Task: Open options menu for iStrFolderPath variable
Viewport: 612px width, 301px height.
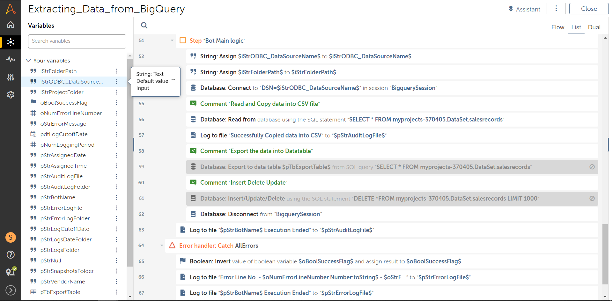Action: pyautogui.click(x=116, y=71)
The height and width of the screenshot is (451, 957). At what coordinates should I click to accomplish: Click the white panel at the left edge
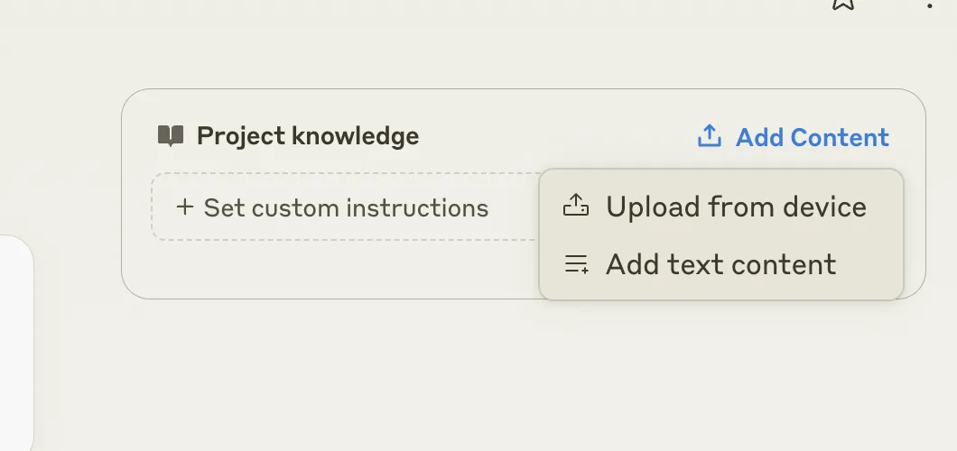(16, 343)
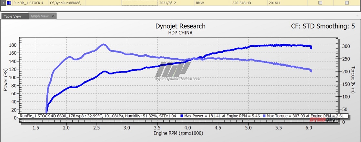This screenshot has height=142, width=361.
Task: Switch to the Table View tab
Action: click(x=13, y=16)
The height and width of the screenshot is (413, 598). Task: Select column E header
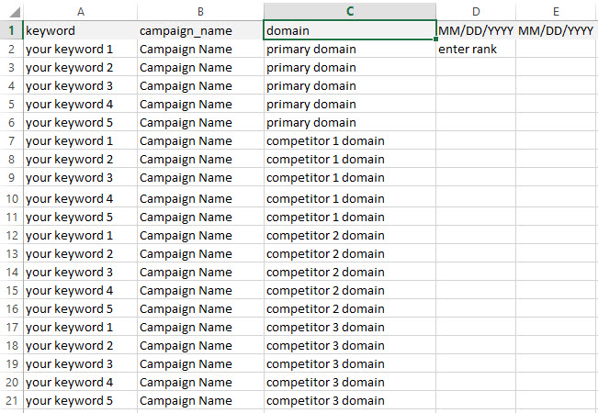pyautogui.click(x=557, y=10)
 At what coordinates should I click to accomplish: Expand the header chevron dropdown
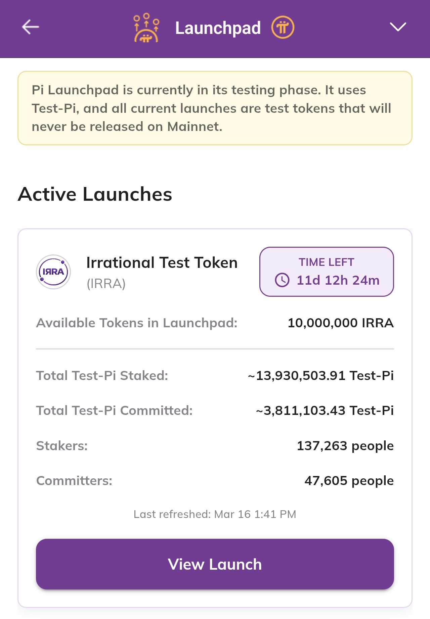(398, 27)
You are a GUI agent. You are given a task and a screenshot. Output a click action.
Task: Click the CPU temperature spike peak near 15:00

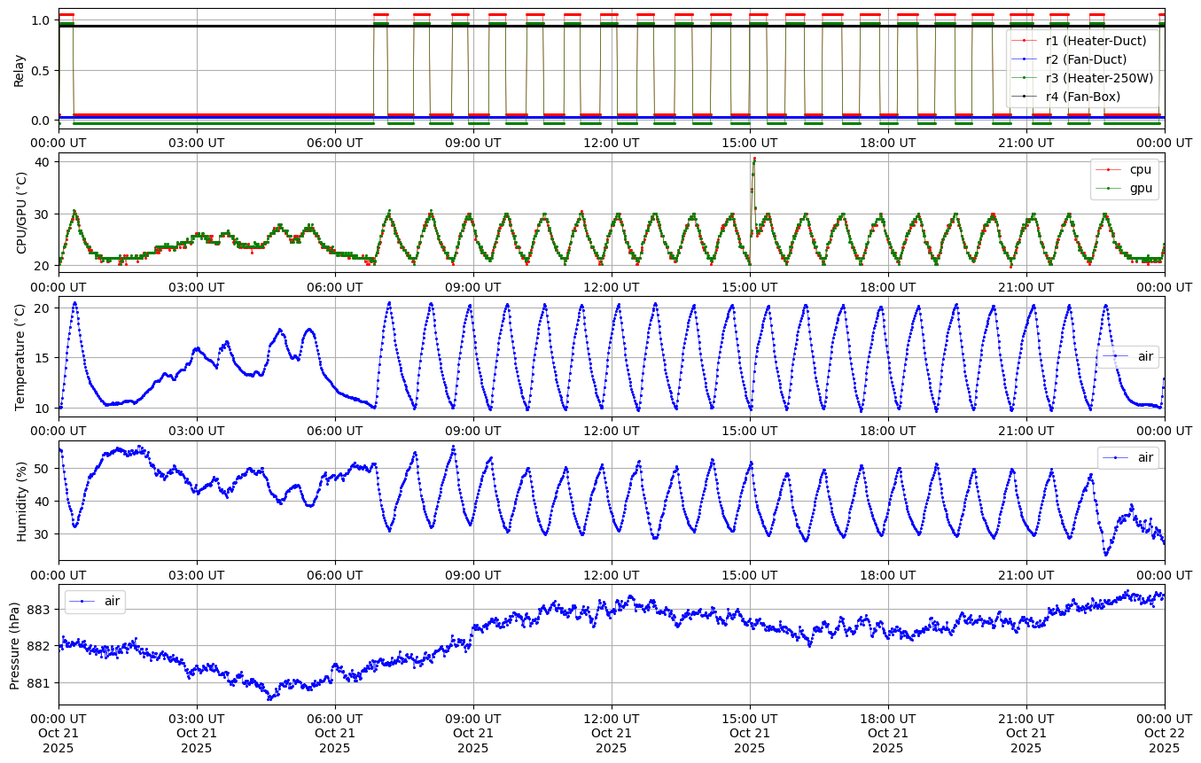754,159

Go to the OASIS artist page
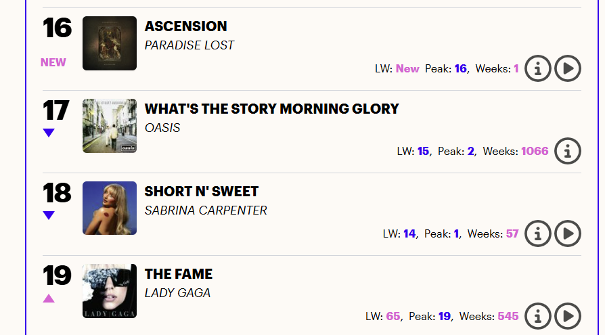[x=162, y=128]
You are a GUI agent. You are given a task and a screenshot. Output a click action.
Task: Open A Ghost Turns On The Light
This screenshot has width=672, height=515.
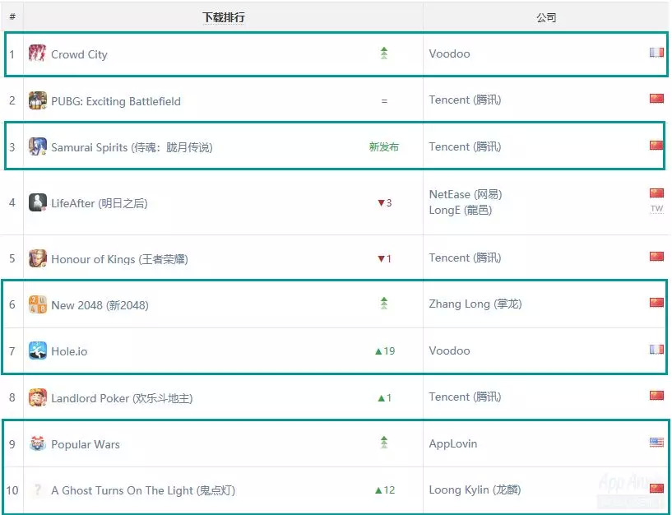click(x=143, y=490)
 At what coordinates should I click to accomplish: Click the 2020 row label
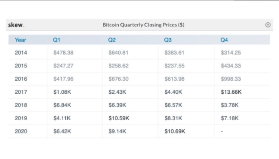[x=21, y=131]
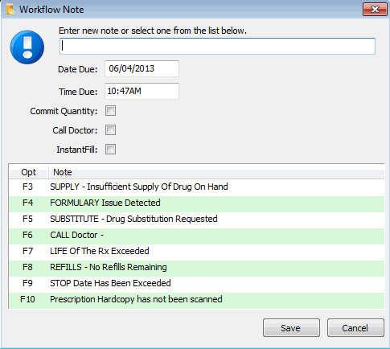The height and width of the screenshot is (349, 390).
Task: Close the Workflow Note dialog
Action: (375, 10)
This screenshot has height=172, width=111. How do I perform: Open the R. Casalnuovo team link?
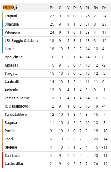pyautogui.click(x=16, y=106)
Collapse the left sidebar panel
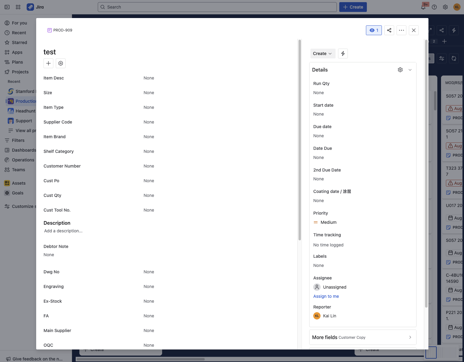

*Exercise*.
The expected output is exactly the lines from the one containing "This screenshot has height=172, width=111." through the last line of the listing, both included, with every picture left out.

*Problem solution*.
This screenshot has height=172, width=111. How do I perform: Open the R. Casalnuovo team link?
pyautogui.click(x=16, y=106)
Collapse the left sidebar panel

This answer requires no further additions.